À Islamabad, Mahir Binji, Chef Résident du Fonds Monétaire International (FMI) au Pakistan, a mis en avant la dette comme un défi majeur pour l’économie pakistanaise. Intervenant lors d’une conférence organisée par le Conseil des Affaires de la Distribution du Pakistan, Binji a souligné le lourd fardeau que représente le niveau de dette du pays, causé principalement par des capacités de collecte fiscale insuffisantes et une difficulté à générer des revenus adéquats.

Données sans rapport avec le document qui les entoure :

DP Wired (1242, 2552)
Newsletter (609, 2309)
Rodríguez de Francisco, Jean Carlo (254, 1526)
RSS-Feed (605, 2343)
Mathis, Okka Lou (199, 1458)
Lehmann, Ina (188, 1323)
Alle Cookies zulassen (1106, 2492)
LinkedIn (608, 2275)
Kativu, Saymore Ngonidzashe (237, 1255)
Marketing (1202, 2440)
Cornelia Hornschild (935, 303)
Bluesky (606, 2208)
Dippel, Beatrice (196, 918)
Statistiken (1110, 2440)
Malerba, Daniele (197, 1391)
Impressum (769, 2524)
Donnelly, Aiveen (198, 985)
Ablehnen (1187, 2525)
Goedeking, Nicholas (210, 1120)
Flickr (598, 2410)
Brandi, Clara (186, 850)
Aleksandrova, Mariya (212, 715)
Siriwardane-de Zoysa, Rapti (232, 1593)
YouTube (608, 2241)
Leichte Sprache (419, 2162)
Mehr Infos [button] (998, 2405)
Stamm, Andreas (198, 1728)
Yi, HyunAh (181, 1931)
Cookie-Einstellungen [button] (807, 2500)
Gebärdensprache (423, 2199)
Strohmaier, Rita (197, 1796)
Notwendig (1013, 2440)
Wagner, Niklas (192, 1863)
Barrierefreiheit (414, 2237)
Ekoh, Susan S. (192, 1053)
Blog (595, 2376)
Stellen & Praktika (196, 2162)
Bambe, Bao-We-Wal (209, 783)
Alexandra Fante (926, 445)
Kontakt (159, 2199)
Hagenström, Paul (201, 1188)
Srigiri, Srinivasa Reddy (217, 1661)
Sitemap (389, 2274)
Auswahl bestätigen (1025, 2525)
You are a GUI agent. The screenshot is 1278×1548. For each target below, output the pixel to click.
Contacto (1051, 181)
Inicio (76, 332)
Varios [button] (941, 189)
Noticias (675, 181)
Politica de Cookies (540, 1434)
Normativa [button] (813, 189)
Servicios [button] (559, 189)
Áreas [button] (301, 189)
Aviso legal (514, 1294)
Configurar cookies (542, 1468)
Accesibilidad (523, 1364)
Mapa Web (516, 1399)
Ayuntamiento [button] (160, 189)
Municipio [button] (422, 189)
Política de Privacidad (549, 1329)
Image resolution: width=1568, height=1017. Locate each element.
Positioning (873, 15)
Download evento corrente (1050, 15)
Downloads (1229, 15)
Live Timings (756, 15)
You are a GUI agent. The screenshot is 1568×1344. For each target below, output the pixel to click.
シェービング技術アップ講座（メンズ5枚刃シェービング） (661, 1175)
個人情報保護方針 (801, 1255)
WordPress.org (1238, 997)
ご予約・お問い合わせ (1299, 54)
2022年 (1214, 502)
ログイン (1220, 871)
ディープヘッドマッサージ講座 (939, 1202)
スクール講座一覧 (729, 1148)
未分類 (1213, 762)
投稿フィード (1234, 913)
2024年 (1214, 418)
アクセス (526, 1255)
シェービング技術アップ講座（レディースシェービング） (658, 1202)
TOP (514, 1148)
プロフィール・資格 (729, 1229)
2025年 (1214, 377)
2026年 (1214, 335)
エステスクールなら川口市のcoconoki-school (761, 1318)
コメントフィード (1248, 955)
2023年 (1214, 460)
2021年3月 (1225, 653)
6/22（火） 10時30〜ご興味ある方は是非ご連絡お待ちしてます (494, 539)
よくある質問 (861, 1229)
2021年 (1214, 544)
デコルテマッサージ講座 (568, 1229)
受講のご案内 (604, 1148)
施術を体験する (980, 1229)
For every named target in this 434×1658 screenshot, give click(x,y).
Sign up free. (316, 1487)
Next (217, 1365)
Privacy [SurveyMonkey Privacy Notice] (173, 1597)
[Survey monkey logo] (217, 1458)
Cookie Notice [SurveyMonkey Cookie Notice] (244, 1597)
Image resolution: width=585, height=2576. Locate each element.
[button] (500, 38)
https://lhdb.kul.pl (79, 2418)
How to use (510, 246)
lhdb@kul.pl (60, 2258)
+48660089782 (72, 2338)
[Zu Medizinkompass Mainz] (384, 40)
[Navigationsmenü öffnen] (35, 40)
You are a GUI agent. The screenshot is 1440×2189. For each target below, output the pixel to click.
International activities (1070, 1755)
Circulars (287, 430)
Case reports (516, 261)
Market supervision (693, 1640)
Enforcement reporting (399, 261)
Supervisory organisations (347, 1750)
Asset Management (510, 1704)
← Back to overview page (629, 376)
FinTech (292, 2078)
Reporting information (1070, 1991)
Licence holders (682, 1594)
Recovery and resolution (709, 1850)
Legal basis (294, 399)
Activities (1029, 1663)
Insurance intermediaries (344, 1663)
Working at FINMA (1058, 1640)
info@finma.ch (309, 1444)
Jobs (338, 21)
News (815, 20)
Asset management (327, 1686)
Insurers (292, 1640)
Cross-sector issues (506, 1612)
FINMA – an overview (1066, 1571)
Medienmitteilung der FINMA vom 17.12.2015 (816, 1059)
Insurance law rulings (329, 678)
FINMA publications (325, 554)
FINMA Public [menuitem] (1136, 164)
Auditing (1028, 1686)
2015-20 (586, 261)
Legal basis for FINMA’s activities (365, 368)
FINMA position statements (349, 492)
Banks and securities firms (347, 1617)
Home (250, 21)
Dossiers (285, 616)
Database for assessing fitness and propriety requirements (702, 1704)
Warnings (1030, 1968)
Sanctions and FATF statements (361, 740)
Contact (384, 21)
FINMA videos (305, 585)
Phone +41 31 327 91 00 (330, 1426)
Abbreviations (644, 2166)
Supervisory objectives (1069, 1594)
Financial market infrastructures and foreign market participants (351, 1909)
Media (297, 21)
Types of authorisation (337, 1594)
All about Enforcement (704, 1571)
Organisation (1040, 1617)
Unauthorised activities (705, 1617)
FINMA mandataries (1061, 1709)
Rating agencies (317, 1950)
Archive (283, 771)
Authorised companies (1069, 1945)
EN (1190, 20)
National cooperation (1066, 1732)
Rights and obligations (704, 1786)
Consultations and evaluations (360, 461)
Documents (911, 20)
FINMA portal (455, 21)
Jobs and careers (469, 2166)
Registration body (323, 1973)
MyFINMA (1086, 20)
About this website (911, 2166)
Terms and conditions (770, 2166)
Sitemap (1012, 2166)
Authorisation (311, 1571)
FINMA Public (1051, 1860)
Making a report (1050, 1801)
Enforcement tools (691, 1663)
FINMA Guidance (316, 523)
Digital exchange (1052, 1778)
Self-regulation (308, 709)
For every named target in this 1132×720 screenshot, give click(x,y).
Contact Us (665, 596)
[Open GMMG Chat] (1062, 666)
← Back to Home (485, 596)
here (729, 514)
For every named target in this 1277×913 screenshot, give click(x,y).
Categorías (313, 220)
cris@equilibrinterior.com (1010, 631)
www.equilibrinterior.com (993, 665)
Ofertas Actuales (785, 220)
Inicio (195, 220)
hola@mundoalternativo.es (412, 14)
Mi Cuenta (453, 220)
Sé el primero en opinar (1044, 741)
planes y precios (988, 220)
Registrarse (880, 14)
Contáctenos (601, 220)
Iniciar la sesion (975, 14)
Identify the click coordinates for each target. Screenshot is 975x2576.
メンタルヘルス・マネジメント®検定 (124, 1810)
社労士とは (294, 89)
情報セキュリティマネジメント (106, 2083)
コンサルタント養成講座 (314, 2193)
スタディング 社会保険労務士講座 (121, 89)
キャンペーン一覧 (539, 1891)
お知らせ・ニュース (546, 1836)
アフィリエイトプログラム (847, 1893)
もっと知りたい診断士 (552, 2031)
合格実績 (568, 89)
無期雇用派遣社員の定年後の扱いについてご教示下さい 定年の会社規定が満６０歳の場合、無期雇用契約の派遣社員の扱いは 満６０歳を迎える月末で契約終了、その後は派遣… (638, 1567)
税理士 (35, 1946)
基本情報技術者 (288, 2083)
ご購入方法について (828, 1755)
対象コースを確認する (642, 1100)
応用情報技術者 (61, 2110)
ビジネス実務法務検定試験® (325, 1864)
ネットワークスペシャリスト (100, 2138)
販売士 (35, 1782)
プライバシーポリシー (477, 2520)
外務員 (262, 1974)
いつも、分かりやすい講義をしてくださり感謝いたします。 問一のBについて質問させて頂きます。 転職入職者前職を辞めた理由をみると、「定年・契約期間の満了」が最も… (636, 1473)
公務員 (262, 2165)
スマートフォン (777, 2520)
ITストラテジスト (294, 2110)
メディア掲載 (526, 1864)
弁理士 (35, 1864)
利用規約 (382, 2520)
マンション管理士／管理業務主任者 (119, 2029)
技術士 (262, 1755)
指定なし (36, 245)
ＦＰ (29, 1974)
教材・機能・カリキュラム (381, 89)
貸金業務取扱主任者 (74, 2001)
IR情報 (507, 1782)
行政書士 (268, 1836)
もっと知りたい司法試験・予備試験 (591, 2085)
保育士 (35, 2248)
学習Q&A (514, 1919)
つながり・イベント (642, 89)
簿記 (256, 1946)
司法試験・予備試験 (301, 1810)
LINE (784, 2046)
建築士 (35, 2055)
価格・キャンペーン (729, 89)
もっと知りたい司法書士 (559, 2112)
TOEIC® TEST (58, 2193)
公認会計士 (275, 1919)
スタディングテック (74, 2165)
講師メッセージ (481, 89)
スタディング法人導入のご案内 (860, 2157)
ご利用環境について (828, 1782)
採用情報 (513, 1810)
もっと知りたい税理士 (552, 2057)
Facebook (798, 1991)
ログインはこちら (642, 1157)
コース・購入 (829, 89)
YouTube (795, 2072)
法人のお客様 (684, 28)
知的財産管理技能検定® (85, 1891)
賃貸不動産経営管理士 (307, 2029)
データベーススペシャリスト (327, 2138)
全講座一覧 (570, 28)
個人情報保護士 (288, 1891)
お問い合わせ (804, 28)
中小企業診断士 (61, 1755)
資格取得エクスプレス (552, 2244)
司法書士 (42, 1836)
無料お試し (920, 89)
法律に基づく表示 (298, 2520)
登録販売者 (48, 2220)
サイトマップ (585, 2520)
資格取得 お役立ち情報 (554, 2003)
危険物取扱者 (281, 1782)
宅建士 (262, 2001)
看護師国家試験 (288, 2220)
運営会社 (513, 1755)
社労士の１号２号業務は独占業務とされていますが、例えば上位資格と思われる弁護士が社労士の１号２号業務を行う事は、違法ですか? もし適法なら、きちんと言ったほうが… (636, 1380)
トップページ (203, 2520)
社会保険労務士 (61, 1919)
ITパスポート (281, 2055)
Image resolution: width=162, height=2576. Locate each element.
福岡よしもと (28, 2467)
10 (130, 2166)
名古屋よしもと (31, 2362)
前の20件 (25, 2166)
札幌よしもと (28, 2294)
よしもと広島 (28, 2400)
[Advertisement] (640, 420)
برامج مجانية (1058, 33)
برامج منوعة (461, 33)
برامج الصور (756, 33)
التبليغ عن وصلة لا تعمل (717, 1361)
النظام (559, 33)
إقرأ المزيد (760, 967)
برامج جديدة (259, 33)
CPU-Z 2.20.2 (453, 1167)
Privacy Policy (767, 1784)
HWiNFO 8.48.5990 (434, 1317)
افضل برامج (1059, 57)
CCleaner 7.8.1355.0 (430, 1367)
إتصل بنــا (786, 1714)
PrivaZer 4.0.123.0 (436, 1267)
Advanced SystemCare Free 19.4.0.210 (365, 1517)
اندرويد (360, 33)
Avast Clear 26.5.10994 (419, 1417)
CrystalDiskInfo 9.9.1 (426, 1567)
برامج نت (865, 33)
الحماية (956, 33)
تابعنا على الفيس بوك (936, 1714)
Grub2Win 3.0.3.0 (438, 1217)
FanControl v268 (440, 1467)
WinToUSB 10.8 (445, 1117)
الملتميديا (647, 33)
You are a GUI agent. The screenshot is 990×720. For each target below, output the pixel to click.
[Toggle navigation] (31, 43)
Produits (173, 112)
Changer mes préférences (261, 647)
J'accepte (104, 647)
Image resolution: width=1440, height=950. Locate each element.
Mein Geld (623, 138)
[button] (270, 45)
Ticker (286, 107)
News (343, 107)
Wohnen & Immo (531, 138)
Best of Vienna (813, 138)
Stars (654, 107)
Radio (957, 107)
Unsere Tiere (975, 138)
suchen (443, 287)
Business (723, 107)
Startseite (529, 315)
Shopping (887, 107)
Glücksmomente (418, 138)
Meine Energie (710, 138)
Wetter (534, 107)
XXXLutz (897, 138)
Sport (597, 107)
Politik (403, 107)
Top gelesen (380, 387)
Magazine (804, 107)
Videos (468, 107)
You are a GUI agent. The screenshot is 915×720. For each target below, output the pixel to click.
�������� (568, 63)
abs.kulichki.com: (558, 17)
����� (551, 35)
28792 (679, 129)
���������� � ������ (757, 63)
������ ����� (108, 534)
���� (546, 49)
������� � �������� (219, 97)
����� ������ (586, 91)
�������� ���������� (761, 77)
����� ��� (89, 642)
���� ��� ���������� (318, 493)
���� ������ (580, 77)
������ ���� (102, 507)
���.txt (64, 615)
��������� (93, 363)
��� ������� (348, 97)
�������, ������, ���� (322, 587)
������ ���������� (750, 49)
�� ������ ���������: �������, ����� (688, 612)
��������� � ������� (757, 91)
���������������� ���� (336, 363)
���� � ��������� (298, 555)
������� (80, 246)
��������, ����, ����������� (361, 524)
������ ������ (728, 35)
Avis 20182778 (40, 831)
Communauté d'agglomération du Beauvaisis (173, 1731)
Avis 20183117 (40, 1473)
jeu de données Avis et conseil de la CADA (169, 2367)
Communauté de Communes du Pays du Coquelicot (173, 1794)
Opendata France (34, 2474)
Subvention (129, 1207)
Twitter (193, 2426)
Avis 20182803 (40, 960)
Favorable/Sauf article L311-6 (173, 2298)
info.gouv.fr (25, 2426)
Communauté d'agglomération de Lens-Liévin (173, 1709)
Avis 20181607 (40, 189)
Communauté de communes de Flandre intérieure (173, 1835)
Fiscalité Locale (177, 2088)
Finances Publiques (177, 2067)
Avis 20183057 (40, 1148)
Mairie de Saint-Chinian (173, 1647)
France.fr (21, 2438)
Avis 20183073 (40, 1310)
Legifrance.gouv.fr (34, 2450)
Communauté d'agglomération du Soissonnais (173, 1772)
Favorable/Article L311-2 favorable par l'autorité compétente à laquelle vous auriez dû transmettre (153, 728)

Binji a précisé que les secteurs traditionnels supportent une part disproportionnée du fardeau fiscal, exerçant une pression financière sur les secteurs formels. Il a noté que plusieurs industries spécifiques ne contribuent pas équitablement aux recettes nationales, aggravant la tension fiscale sur l’économie.
Dans une intervention connexe, le Ministre des Finances, Muhammad Aurangzeb, a averti le Conseil des Affaires que le pays ne peut se permettre des concessions excessives. Il a annoncé un plan complet pour redimensionner l’économie, soulignant que bien que le secteur de la distribution représente 19 % de l’économie, il ne contribue qu’à 1 % des impôts. Aurangzeb a détaillé des plans pour utiliser l’intelligence artificielle afin d’augmenter les recettes fiscales, reconnaissant la charge fiscale disproportionnée sur les secteurs de la fabrication, des services et des salariés. Il a insisté sur la nécessité d’intégrer tous les secteurs, y compris l’agriculture, l’immobilier et la distribution, dans le réseau fiscal.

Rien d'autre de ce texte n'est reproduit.